---- INPUT

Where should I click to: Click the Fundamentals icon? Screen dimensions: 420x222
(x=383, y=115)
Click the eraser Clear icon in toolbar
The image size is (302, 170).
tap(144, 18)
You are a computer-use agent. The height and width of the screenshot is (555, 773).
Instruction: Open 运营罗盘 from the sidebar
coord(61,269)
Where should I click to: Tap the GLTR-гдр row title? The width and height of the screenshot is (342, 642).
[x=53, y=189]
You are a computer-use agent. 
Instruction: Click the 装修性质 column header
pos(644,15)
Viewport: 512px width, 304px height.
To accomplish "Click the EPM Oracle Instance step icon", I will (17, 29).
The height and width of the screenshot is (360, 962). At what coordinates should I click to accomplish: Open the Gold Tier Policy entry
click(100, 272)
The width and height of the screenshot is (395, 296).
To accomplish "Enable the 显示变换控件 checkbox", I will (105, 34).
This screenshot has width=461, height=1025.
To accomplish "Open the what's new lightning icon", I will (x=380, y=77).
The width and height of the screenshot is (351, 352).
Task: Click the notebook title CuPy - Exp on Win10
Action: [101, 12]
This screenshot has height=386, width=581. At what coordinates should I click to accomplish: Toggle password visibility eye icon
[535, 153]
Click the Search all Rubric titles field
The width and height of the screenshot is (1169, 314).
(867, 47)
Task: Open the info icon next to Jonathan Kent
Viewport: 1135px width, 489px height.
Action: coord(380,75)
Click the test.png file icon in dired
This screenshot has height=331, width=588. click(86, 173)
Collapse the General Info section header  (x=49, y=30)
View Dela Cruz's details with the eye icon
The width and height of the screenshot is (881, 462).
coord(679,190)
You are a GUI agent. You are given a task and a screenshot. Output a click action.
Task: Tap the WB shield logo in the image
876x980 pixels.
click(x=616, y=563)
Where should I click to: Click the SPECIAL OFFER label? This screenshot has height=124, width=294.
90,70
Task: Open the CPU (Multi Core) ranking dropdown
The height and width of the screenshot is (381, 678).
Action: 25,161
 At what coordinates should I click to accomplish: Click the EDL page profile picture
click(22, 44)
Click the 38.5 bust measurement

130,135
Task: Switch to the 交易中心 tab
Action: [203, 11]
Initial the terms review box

--------

> WHAT YOU SHOULD DO
In the entries above, the lines from the one bearing "Instruction: Open 运营罗盘 from the sidebar" up to and including the one bearing "Viewport: 512px width, 304px height." should be transcribed exactly; no other line is wanted.

> EXERCISE OUTPUT
Instruction: Open 运营罗盘 from the sidebar
coord(61,269)
Where should I click to: Tap the GLTR-гдр row title? The width and height of the screenshot is (342, 642).
[x=53, y=189]
You are a computer-use agent. 
Instruction: Click the 装修性质 column header
pos(644,15)
Viewport: 512px width, 304px height.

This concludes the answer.